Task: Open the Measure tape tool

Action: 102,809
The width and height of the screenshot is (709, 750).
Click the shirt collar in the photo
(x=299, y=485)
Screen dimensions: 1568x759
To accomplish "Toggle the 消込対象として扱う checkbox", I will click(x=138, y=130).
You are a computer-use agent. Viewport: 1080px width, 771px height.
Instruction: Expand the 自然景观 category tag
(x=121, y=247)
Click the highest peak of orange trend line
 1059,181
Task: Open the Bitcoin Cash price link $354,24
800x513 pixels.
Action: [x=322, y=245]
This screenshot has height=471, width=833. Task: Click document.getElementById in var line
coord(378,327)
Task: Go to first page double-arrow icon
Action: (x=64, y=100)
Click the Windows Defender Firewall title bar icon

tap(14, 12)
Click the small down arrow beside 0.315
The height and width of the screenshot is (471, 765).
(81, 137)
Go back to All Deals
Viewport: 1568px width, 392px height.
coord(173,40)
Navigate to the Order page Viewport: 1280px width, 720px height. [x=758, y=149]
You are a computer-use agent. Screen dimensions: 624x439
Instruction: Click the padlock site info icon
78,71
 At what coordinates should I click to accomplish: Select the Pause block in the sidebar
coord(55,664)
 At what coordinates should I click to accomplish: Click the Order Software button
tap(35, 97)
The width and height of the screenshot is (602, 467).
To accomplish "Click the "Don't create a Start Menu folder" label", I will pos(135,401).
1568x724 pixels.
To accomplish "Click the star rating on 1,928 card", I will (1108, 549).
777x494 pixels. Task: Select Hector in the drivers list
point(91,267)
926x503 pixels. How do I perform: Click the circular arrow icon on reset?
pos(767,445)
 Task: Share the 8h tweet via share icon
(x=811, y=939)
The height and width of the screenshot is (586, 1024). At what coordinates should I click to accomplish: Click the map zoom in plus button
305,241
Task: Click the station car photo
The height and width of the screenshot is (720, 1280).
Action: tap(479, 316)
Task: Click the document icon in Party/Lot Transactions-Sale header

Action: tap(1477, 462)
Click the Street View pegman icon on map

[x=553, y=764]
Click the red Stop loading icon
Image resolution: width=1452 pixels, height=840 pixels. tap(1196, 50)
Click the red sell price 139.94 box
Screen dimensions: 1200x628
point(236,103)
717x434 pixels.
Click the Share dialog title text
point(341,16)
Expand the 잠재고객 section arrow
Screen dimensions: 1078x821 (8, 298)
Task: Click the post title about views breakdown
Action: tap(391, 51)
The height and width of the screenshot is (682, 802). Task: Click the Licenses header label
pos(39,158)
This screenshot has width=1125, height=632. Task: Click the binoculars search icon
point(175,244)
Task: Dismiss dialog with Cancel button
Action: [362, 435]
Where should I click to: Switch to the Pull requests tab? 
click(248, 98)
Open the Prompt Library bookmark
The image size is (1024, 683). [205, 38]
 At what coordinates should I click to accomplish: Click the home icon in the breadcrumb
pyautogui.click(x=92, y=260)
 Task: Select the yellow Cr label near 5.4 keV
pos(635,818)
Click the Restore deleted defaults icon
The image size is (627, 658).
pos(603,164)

Directions:
Word for word, repeat each entry shown above.

Output of the task:
Task: Open the Measure tape tool

Action: 102,809
The width and height of the screenshot is (709, 750).
Click the shirt collar in the photo
(x=299, y=485)
Screen dimensions: 1568x759
To accomplish "Toggle the 消込対象として扱う checkbox", I will click(x=138, y=130).
You are a computer-use agent. Viewport: 1080px width, 771px height.
Instruction: Expand the 自然景观 category tag
(x=121, y=247)
Click the highest peak of orange trend line
 1059,181
Task: Open the Bitcoin Cash price link $354,24
800x513 pixels.
Action: [x=322, y=245]
This screenshot has height=471, width=833. Task: Click document.getElementById in var line
coord(378,327)
Task: Go to first page double-arrow icon
Action: (x=64, y=100)
Click the Windows Defender Firewall title bar icon

tap(14, 12)
Click the small down arrow beside 0.315
The height and width of the screenshot is (471, 765).
(81, 137)
Go back to All Deals
Viewport: 1568px width, 392px height.
coord(173,40)
Navigate to the Order page Viewport: 1280px width, 720px height. [x=758, y=149]
You are a computer-use agent. Screen dimensions: 624x439
Instruction: Click the padlock site info icon
78,71
 At what coordinates should I click to accomplish: Select the Pause block in the sidebar
coord(55,664)
 At what coordinates should I click to accomplish: Click the Order Software button
tap(35, 97)
The width and height of the screenshot is (602, 467).
To accomplish "Click the "Don't create a Start Menu folder" label", I will pos(135,401).
1568x724 pixels.
To accomplish "Click the star rating on 1,928 card", I will (1108, 549).
777x494 pixels. Task: Select Hector in the drivers list
point(91,267)
926x503 pixels. How do I perform: Click the circular arrow icon on reset?
pos(767,445)
 Task: Share the 8h tweet via share icon
(x=811, y=939)
The height and width of the screenshot is (586, 1024). At what coordinates should I click to accomplish: Click the map zoom in plus button
305,241
Task: Click the station car photo
The height and width of the screenshot is (720, 1280).
Action: tap(479, 316)
Task: Click the document icon in Party/Lot Transactions-Sale header

Action: tap(1477, 462)
Click the Street View pegman icon on map

[x=553, y=764]
Click the red Stop loading icon
Image resolution: width=1452 pixels, height=840 pixels. tap(1196, 50)
Click the red sell price 139.94 box
Screen dimensions: 1200x628
point(236,103)
717x434 pixels.
Click the Share dialog title text
point(341,16)
Expand the 잠재고객 section arrow
Screen dimensions: 1078x821 (8, 298)
Task: Click the post title about views breakdown
Action: tap(391, 51)
The height and width of the screenshot is (682, 802). Task: Click the Licenses header label
pos(39,158)
This screenshot has width=1125, height=632. Task: Click the binoculars search icon
point(175,244)
Task: Dismiss dialog with Cancel button
Action: [362, 435]
Where should I click to: Switch to the Pull requests tab? 
click(248, 98)
Open the Prompt Library bookmark
The image size is (1024, 683). [205, 38]
 At what coordinates should I click to accomplish: Click the home icon in the breadcrumb
pyautogui.click(x=92, y=260)
 Task: Select the yellow Cr label near 5.4 keV
pos(635,818)
Click the Restore deleted defaults icon
The image size is (627, 658).
pos(603,164)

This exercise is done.